Emmi tersenyum. Ia senang laki-laki muda yang disebut sebagai adiknya ini memiliki tata krama yang sangat bagus. Halus tutur katanya, santun perilakunya. Ia bersyukur sifat kasar dari ibunya tidak menurun kepadanya.
“Rei, itu bukan mbak yang membayar, tapi bapak.”
“Kata mas Wahyu, Mbak yang membayar.”
“Iya, mas Wahyu tahunya mbak, karena memang yang mengurus semuanya itu adalah Mbak. Mbak belum bekerja, dari mana mbak punya uang sebanyak itu?”
Reihan tersenyum.
“Benar juga,” katanya.
Emmi tertawa melihat Reihan tersenyum lucu. Memang bukan ayah Guntur yang membayarnya, tapi bapak Ardi, hanya saja Emmi merasa tidak perlu mengatakannya, agar Reihan tidak usah bertanya lebih jauh tentang keluarganya. Bapak Ardi pasti juga rela seandainya apa yang dilakukannya dikatakan Emmi sebagai pemberian ayah Guntur. Ia yakin, karena bapak Ardi adalah orang yang baik.
“Tanganmu masih terasa sakit?”
“Tidak begitu sakit. Bahkan besok Rei sudah ingin masuk sekolah kembali.”
“Anak baik. Tapi harus hati-hati ya, jangan sampai kembali cedera. Tulang kamu belum tersambung dengan baik.”
“Karena Rei masih muda, kata dokter tulang Rei akan lebih cepat tumbuh.”
“Itu benar, tapi tetap saja kamu harus berhati-hati. Kamu kalau sekolah naik apa?”
“Terkadang naik sepeda, terkadang naik taksi.”
“Tangan kamu sakit, pasti tidak bisa naik sepeda.”
“Naik taksi lebih mahal. Supaya irit, naik ojol saja. Kamu setuju?”
“Ya, hanya saja kalau pesen ojol biasanya lama.
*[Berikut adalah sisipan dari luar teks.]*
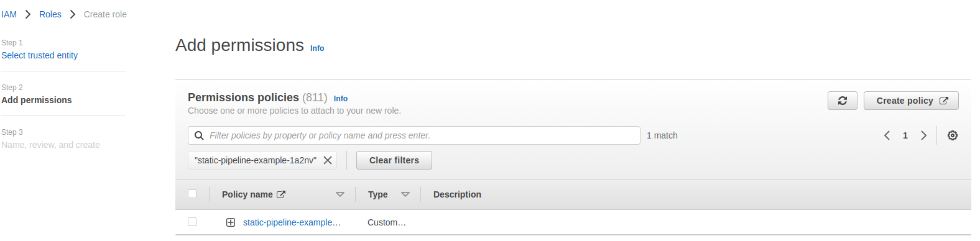Open policy table settings gear
The image size is (980, 241).
click(952, 135)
Tapi mas Wahyu sering mengantarkan Rei kalau tidak sedang ke kampus pagi. Siangnya juga sering jemput.”
“Kalau begitu kamu harus berangkat sekolah di jam yang lebih lama sebelum jam sekolah, supaya kalau ojolnya lama, kamu tetap belum terlambat.”
Reihan mengangguk.
“Mbak punya uang sedikit, nih, ambil, untuk naik ojol,” kata Emmi sambil memberikan sejumlah uang.
“Tidak usah Mbak, sudah banyak yang Mbak lakukan untuk Rei.”
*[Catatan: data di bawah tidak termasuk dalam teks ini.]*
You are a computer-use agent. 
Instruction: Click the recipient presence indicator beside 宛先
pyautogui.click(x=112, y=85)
“Jangan menolak. Ini uang Mbak sendiri kok. Tidak seberapa. Ayo, terimalah.”
Emmi memaksa memasukkan uangnya ke dalam saku baju adiknya, sehingga dengan terpaksa Reihan menerimanya.
“Terima kasih ya Mbak,” kata Reihan tersipu.
“Jadilah anak pintar, supaya bapak senang.”
“Tapi bapak tidak mau mengatakan di mana dia tinggal.”
“Nanti mbak tanyakan. Kamu punya ponsel?”
“Ada, ponsel lama. Hanya untuk berkomunikasi saja.”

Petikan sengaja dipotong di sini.